Related to: Dockers, Conference, European Parliament, North Range, Port Regulation, Slovenia, Changing Ports
3 Dec 2015

On 1 December the ETF and S&D group held a joint seminar to discuss about social priorities in EU ports. 
 
Opening the event, S&D coordinator within the TRAN Committee, Ismail Ertug identified the need “to strike a balance between the demand fluctuations for port work and the flexibility required by port operations on the one hand, and continuity and protection of employment for workers on the other“. He also emphasised the need to include social clauses in tender documents, concession contracts and investment plans, so as to clearly determine appropriate minimum requirements for service providers and subcontractors. Support to EU ports that compete with non-EU ones through fiscal measures and through a well-thought investment policy was also mentioned as a priority. 
 
ETF member Niek Stam, from Dutch union FNV Havens presented the situation in North Range ports. He outlined how the combination of the economic crisis with the increasing size of vessels, the growing automation, the formation of shipping alliances, the expansion of terminal capacity result in overcapacity in ports and at sea and puts the cargo handling sector under heavy pressure. “Workers are at the bottom of the process and pay the highest price in terms of worsening working conditions. They are required to be more and more flexible and productive and are offered no job guarantee in the medium term. The solution to compensate these current developments is to have labour pools, which allow combining flexibility with fair and stable working conditions“. 
 
Mladen Jovicic, Secretary General of the ETF affiliate SZPD, gave an overview of the situation in the port of Koper, where the union is trying to propose solutions to end social dumping and make sure that casual workers are entitled to the same terms and conditions as those employed directly by the port. He explained that “at present subcontractors act as labour agencies for the port. They provide no equipment or specific know-how and keep about half of the money the port pays for the worker. We are suggesting a step-by-step solution that would eventually lead to the creation of a labour pool. This would be a more efficient and fairer tool to manage human resources. We want equal pay for equal job!” 
 
“The cases of the North Range and Slovenia are not isolated’ declared after the seminar ETF General Secretary Eduardo Chagas. ‘Workers in many European ports are going through hard times and the situation will worsen if policies fail to tackle real priorities for the sector, also through a dialogue with the unions.
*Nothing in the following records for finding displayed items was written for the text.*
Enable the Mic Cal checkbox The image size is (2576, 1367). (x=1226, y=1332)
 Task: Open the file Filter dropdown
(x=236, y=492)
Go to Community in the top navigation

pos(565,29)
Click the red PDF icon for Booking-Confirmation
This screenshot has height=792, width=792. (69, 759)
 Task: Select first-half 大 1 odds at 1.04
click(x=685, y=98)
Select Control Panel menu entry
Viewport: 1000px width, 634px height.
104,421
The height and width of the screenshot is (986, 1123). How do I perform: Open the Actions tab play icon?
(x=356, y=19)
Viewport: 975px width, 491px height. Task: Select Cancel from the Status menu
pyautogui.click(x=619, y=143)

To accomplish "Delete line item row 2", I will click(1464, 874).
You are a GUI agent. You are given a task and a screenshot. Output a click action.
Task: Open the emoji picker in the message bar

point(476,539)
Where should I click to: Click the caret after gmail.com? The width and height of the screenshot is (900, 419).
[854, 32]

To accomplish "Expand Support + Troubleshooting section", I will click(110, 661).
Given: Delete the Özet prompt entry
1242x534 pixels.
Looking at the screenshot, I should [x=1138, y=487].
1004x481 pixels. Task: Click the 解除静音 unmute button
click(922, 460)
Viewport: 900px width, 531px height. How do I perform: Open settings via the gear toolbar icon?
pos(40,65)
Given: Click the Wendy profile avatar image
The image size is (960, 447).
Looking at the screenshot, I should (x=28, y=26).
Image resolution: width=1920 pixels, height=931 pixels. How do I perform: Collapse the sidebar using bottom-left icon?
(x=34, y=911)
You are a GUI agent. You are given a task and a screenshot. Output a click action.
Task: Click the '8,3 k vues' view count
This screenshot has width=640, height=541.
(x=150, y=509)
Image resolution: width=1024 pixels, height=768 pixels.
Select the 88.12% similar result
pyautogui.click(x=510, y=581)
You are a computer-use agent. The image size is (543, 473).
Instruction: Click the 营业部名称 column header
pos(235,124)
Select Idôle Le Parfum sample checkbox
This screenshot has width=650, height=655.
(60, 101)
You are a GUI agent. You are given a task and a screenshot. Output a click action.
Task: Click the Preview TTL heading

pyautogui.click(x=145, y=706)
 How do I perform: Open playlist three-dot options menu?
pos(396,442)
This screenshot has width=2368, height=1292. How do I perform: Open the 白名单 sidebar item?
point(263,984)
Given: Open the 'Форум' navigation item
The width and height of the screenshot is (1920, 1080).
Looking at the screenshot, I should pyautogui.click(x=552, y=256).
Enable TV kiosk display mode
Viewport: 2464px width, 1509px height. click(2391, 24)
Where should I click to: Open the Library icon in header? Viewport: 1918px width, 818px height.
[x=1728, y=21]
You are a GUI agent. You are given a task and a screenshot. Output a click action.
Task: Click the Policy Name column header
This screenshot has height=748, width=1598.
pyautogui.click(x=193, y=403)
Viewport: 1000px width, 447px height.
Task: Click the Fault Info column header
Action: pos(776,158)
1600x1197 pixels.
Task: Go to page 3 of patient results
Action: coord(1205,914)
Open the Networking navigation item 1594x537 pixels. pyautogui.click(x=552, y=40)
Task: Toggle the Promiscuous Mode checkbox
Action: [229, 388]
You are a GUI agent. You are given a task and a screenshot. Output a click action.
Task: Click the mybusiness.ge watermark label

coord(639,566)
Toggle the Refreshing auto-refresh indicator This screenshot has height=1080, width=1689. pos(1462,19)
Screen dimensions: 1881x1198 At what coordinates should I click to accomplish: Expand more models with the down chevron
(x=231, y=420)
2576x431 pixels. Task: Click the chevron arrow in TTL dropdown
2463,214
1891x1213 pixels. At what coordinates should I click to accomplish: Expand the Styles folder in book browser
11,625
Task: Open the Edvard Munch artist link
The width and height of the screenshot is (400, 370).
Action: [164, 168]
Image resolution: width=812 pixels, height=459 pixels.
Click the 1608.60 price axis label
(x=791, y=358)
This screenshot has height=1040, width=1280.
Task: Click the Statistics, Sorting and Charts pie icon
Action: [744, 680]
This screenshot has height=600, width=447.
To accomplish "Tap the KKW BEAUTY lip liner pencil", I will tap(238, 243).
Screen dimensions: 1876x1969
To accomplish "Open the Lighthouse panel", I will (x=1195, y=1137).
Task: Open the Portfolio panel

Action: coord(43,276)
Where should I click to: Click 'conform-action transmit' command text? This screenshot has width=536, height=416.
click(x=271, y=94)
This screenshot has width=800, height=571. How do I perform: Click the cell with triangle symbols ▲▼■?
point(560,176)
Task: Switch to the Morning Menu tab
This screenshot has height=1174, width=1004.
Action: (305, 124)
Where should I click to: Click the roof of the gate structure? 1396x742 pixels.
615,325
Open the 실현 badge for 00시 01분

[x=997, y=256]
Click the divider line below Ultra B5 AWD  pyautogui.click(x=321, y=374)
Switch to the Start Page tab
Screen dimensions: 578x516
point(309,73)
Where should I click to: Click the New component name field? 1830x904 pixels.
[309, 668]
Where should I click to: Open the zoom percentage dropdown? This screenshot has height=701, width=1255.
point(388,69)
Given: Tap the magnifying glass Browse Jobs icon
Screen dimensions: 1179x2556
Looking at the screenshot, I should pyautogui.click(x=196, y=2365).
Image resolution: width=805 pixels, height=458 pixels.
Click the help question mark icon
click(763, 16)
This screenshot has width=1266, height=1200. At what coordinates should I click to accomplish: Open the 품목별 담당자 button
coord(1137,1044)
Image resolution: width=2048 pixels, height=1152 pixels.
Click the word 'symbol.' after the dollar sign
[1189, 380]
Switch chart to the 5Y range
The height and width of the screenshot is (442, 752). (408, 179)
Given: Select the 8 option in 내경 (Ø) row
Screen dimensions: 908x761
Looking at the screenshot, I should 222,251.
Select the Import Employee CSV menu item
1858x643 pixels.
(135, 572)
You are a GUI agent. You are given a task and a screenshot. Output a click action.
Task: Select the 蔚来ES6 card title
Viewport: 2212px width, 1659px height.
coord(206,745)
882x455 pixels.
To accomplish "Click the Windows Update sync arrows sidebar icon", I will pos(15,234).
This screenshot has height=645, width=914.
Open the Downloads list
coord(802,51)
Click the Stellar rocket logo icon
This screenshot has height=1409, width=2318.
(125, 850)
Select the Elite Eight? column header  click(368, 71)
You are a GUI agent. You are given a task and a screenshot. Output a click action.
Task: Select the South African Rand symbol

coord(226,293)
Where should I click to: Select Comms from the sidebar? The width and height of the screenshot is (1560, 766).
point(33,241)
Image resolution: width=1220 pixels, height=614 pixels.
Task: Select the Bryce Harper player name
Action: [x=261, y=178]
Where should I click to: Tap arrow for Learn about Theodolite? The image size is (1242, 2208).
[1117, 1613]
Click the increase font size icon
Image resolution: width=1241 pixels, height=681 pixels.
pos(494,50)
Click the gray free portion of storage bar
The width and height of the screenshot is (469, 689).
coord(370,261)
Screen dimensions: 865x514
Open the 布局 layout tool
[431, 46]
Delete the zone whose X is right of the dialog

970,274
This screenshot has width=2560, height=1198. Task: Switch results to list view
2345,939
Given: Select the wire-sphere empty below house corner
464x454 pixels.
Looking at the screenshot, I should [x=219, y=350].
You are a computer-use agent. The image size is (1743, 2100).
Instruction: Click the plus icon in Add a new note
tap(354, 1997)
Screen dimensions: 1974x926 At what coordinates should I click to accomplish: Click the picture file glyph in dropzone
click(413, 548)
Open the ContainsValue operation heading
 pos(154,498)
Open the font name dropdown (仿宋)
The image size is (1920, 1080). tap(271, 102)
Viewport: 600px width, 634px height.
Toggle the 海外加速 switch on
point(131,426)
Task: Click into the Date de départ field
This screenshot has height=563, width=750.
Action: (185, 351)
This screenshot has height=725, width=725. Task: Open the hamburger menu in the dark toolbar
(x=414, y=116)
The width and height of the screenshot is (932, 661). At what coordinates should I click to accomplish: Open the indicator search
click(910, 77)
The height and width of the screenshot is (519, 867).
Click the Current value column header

In the framework of our campaign on fair transport we put forward several port-related proposals and we are glad to see that these are supported by the S&D group”, he added. 
 
In the concluding remarks that followed the round table discussion on how the Port Service Regulation (PSR) could help improving the social dimension of EU ports, hosting MEP Knut Fleckenstein declared “the PSR won’t change the situation, but is allowing us to state clearly that there are social problems in European ports and that these should be tackled. I see room for improved cooperation within the sector, which should be respected and accompanied by the institutions“.